[Stored records]
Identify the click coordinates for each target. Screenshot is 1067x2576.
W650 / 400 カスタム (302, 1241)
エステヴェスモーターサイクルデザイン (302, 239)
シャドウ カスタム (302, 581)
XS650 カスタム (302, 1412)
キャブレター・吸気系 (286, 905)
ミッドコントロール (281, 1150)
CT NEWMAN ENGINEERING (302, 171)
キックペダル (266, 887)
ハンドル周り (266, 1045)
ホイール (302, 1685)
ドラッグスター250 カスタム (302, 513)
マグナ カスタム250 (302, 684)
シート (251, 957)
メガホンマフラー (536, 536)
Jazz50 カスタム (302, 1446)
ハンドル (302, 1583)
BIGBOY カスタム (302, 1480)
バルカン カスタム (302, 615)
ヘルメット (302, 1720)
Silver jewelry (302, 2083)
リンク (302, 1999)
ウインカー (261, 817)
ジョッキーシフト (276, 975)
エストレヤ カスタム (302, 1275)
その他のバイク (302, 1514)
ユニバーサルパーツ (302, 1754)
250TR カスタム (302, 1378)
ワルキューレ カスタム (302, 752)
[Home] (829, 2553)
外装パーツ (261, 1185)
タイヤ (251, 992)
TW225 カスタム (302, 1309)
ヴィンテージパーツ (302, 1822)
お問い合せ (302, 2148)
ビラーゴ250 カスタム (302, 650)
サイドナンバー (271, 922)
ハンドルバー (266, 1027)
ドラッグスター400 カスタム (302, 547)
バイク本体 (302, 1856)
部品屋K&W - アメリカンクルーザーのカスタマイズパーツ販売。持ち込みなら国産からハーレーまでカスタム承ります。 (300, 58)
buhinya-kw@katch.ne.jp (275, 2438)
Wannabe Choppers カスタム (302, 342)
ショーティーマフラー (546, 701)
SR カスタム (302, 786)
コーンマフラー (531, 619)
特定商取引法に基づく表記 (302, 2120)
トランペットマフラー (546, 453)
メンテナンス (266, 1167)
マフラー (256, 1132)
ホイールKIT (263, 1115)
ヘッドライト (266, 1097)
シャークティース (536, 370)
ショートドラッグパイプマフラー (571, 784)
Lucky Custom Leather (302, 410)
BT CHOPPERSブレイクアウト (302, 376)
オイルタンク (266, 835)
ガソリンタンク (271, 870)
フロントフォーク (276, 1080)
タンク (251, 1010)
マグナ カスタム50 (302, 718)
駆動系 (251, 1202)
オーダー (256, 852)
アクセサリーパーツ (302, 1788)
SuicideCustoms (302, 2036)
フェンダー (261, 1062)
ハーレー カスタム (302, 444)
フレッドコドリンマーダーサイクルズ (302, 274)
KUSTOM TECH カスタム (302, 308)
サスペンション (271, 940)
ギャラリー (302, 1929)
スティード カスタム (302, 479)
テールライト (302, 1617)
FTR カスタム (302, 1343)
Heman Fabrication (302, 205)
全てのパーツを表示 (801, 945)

What you are asked to do →
None of the records may be omitted; each is to be printed exactly.

Finished task →
Identify the click coordinates for each target. Screenshot is 1067x2576.
W650 / 400 カスタム (302, 1241)
エステヴェスモーターサイクルデザイン (302, 239)
シャドウ カスタム (302, 581)
XS650 カスタム (302, 1412)
キャブレター・吸気系 (286, 905)
ミッドコントロール (281, 1150)
CT NEWMAN ENGINEERING (302, 171)
キックペダル (266, 887)
ハンドル周り (266, 1045)
ホイール (302, 1685)
ドラッグスター250 カスタム (302, 513)
マグナ カスタム250 (302, 684)
シート (251, 957)
メガホンマフラー (536, 536)
Jazz50 カスタム (302, 1446)
ハンドル (302, 1583)
BIGBOY カスタム (302, 1480)
バルカン カスタム (302, 615)
ヘルメット (302, 1720)
Silver jewelry (302, 2083)
リンク (302, 1999)
ウインカー (261, 817)
ジョッキーシフト (276, 975)
エストレヤ カスタム (302, 1275)
その他のバイク (302, 1514)
ユニバーサルパーツ (302, 1754)
250TR カスタム (302, 1378)
ワルキューレ カスタム (302, 752)
[Home] (829, 2553)
外装パーツ (261, 1185)
タイヤ (251, 992)
TW225 カスタム (302, 1309)
ヴィンテージパーツ (302, 1822)
お問い合せ (302, 2148)
ビラーゴ250 カスタム (302, 650)
サイドナンバー (271, 922)
ハンドルバー (266, 1027)
ドラッグスター400 カスタム (302, 547)
バイク本体 (302, 1856)
部品屋K&W - アメリカンクルーザーのカスタマイズパーツ販売。持ち込みなら国産からハーレーまでカスタム承ります。 (300, 58)
buhinya-kw@katch.ne.jp (275, 2438)
Wannabe Choppers カスタム (302, 342)
ショーティーマフラー (546, 701)
SR カスタム (302, 786)
コーンマフラー (531, 619)
特定商取引法に基づく表記 (302, 2120)
トランペットマフラー (546, 453)
メンテナンス (266, 1167)
マフラー (256, 1132)
ホイールKIT (263, 1115)
ヘッドライト (266, 1097)
シャークティース (536, 370)
ショートドラッグパイプマフラー (571, 784)
Lucky Custom Leather (302, 410)
BT CHOPPERSブレイクアウト (302, 376)
オイルタンク (266, 835)
ガソリンタンク (271, 870)
フロントフォーク (276, 1080)
タンク (251, 1010)
マグナ カスタム50 (302, 718)
駆動系 (251, 1202)
オーダー (256, 852)
アクセサリーパーツ (302, 1788)
SuicideCustoms (302, 2036)
フェンダー (261, 1062)
ハーレー カスタム (302, 444)
フレッドコドリンマーダーサイクルズ (302, 274)
KUSTOM TECH カスタム (302, 308)
サスペンション (271, 940)
ギャラリー (302, 1929)
スティード カスタム (302, 479)
テールライト (302, 1617)
FTR カスタム (302, 1343)
Heman Fabrication (302, 205)
全てのパーツを表示 (801, 945)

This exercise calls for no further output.